- [PASSAGE GIVEN]
##############################

In the new paradigm of consumer research, customer service is just part of a larger continuum of customer experience. Where customer service was once devoted to fixing problems, customer care seeks to enhance the total experience of the customer, attempting to create a long-term, loyal relationship. Modern theory and tools are emerging to help marketers achieve these goals.
Relationship Marketing Theory
This model proposes that the central goal of marketing is to create lasting relationships between the consumer and the business. Theory holds that a positive relationship with a customer will lead to loyalty and a loyal customer will purchase your service or product. This relationship will last in perpetuity, as long as the customer is still happy, and will yield consistent revenue over the years. Relational transactions are characterized as having reduced risk, enhanced cooperation, higher trust and greater flexibility.
This is a shift from the old system of customer service with a consumer starting unhappy and the representative trying to appease within the strict parameters of the company. The new customer care model changes focus from problem solving to relationship building so that, even if the consumers are not fully satisfied, they are still positively engaged in the relationship.

##############################

- [RAW DATA]
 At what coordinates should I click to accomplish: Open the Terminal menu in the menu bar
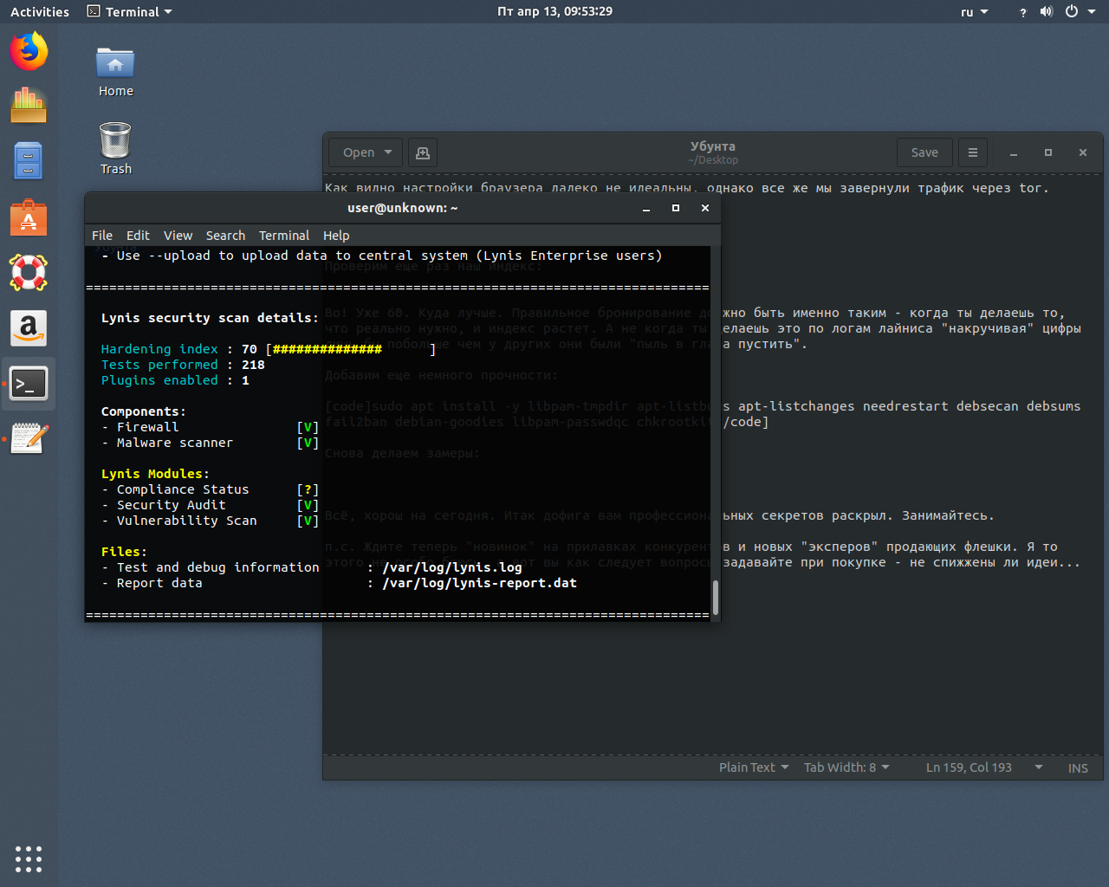coord(284,235)
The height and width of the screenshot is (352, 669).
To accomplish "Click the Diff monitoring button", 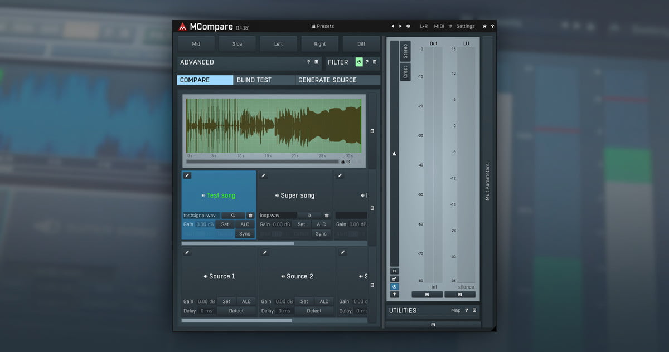I will pyautogui.click(x=361, y=44).
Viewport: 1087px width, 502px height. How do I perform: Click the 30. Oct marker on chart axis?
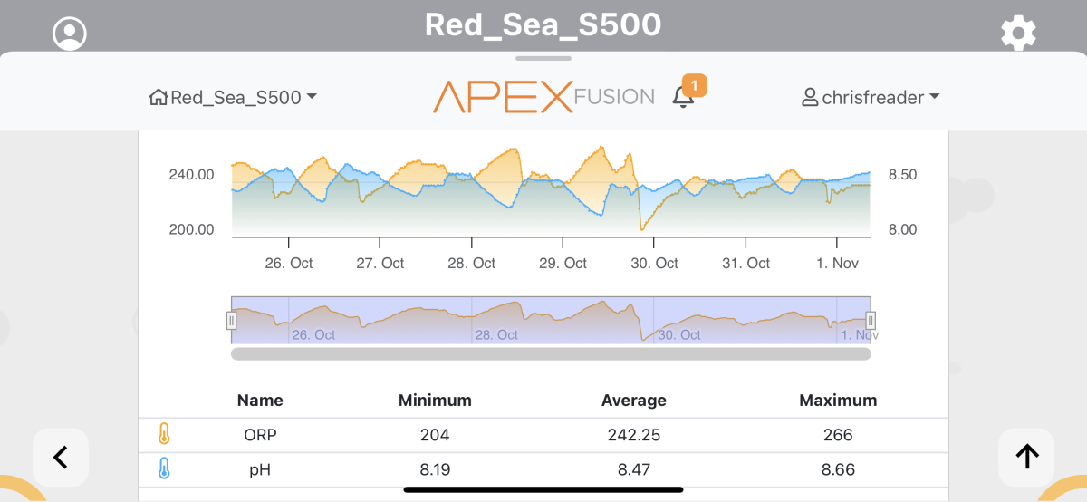(654, 263)
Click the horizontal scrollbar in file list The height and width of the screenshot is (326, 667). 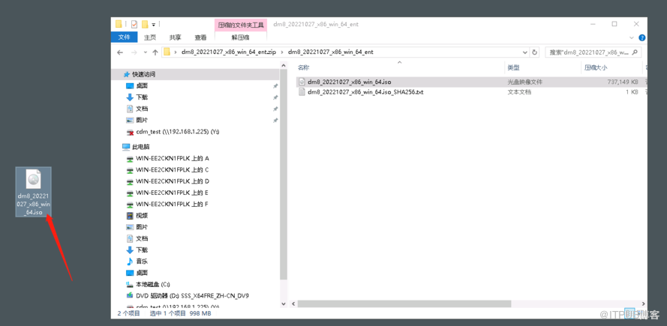click(404, 304)
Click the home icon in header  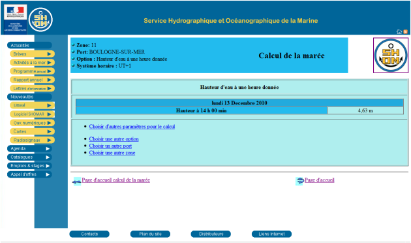[399, 32]
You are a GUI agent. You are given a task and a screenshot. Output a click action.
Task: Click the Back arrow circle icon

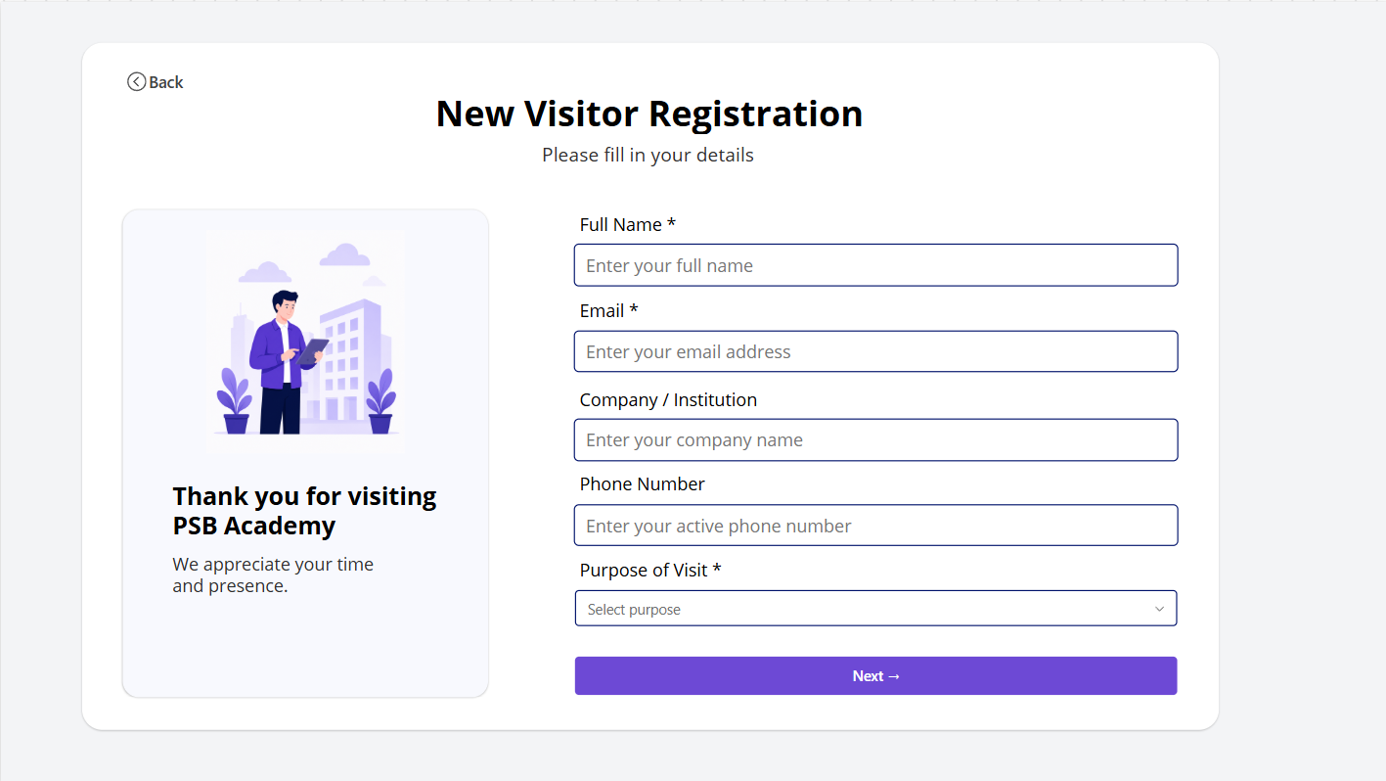[136, 82]
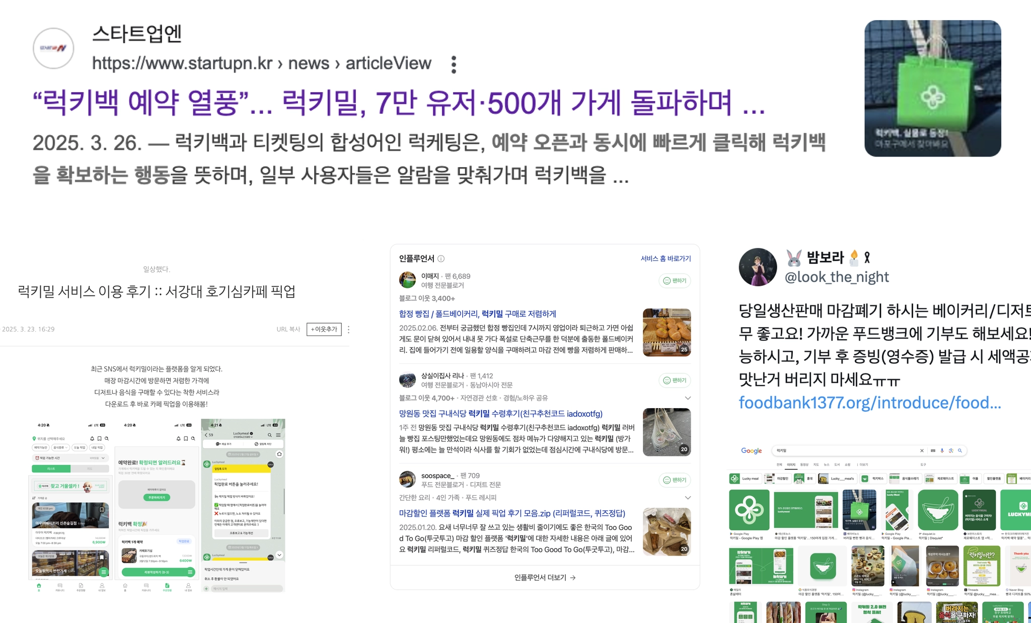
Task: Click the blue magnifier search icon in Google bar
Action: click(x=960, y=450)
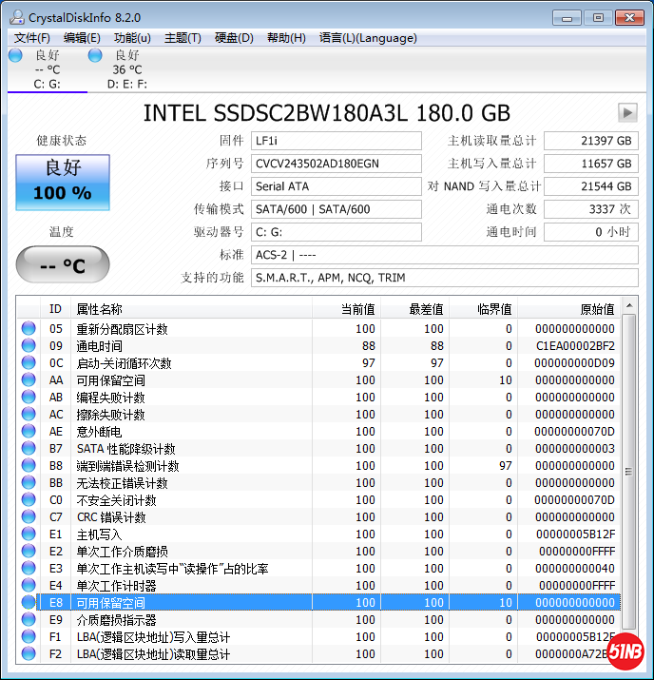
Task: Open the 语言(L)(Language) menu
Action: (x=368, y=38)
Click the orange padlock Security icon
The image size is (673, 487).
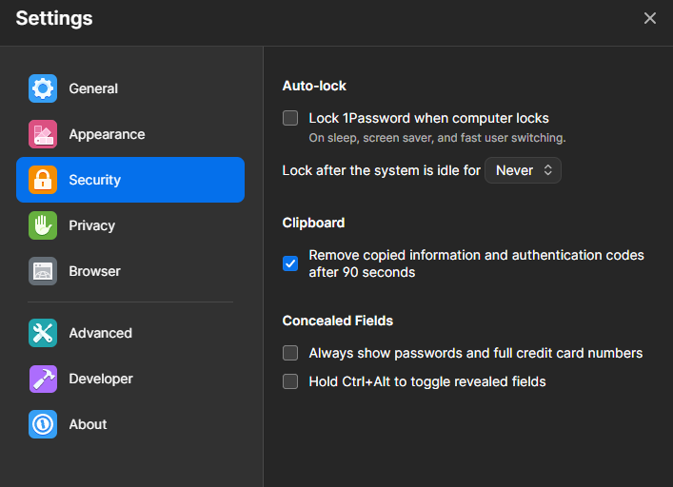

##############################

- [PROBLEM 1]
List the traits that the passage on customer care says characterize relational transactions.
- [PROBLEM 2]
Summarize the passage on customer care in two sentences.
- [PROBLEM 3]
Carry the passage on customer care forward from its final sentence.

- [RESPONSE 1]
- Reduced risk
- Enhanced cooperation
- Higher trust
- Greater flexibility

- [RESPONSE 2]
Customer care moves beyond the old customer service focus on fixing problems and seeks to enhance the customer's whole experience and build a long-term, loyal relationship. Relationship marketing theory holds that a positive relationship creates a loyal customer who keeps buying and yields consistent revenue, and that such relational transactions bring reduced risk, enhanced cooperation, higher trust and greater flexibility.

- [RESPONSE 3]
Customer care has become more of a dialogue, which has led to the emergence of omnichannel marketing. Every company has a central marketing message.
Snickers candy bars tell the audience that they are not themselves when they are hungry so they should eat a Snickers. Under omnichannel marketing, Snickers’ message moves web-like throughout all of its marketing channels. The phrase from the commercial becomes iconic as people use it in ways that are not part of the direct advertising route. Consumers use the same phrases with friends when they get hungry. Variety shows use it as part of comedy skits. This improves the customer experience in a way that simple customer service did not. Where customer service was a dialogue, customer experience is a conversation.
Email, text and social media have created new platforms for discussion. Systems like Hootsuite allow marketers to push out messages via Twitter and Facebook automatically. These messages are no longer the final product of the advertising, but instead become a jumping off point for larger conversations.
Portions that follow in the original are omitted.